*Input records*.
- - -
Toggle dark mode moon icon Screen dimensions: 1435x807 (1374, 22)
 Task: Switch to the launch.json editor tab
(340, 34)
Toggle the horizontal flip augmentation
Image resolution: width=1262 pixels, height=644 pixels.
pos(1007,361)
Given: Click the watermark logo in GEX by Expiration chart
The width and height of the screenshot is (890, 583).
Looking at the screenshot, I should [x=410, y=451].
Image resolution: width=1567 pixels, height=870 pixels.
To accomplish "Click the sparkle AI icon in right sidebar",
- - -
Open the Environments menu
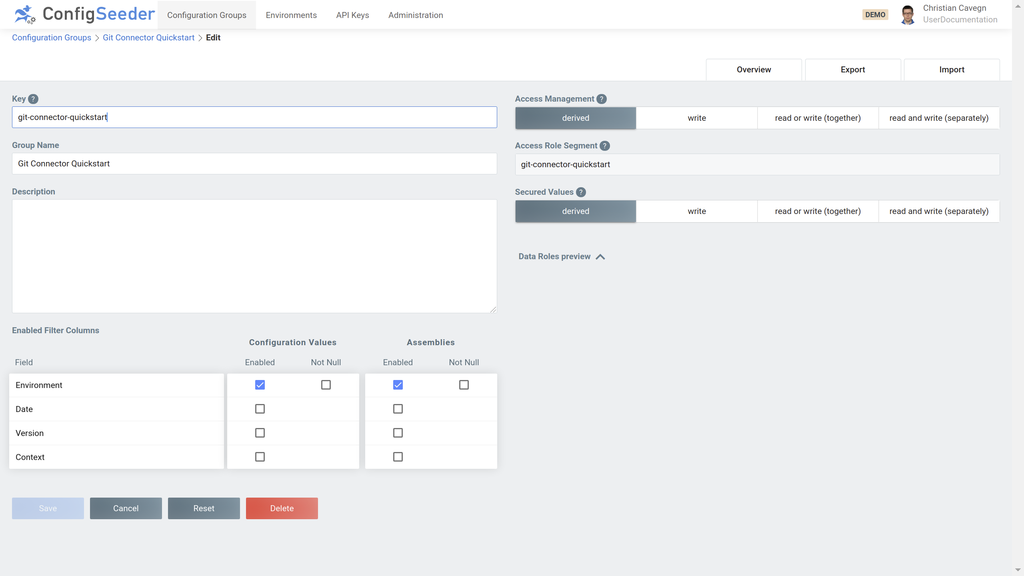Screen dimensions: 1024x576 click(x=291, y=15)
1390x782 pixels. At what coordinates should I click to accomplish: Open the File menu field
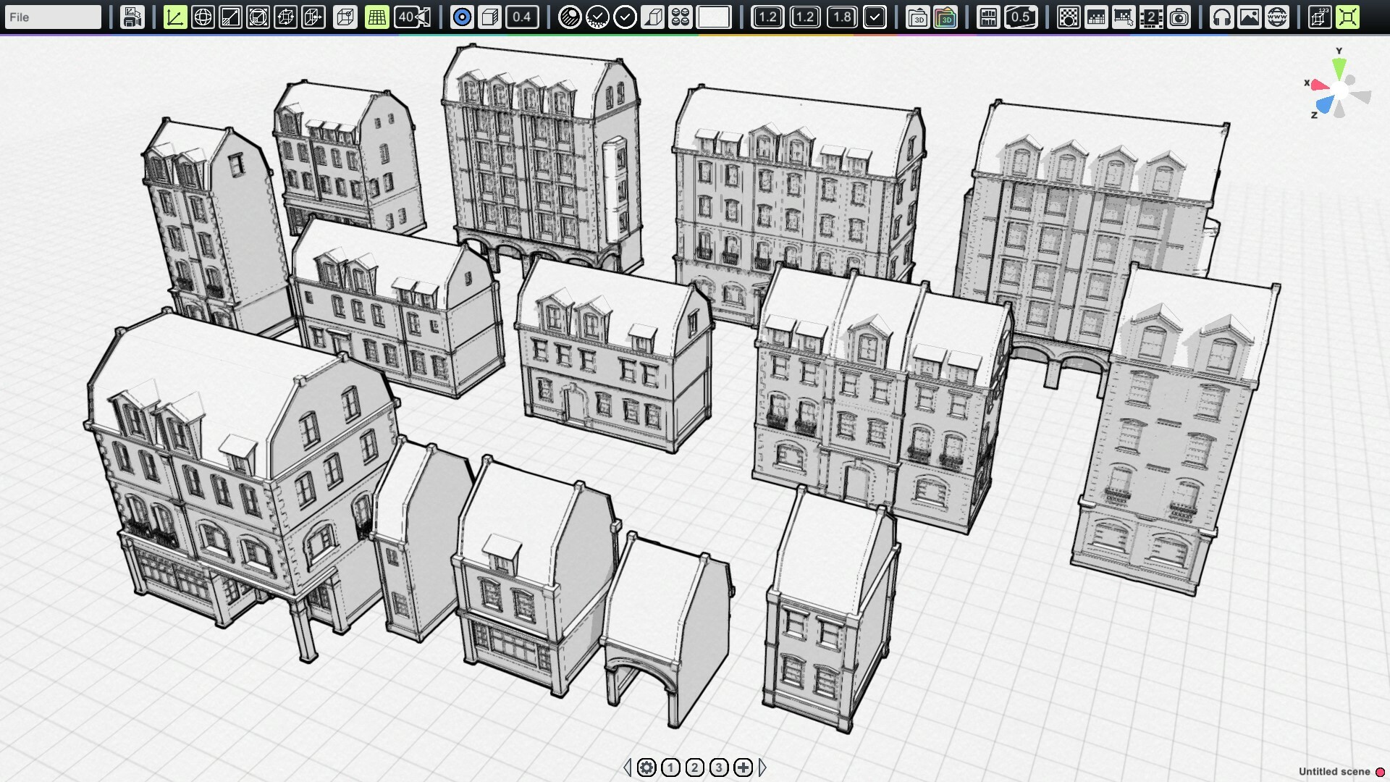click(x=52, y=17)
- - -
*Assignment*. Your answer should be the lines above, from the line containing "Image resolution: width=1567" up to and including the line containing "the sparkle AI", reproduced exactly and with nothing else.

*Result below*.
Image resolution: width=1567 pixels, height=870 pixels.
To accomplish "Click the sparkle AI icon in right sidebar",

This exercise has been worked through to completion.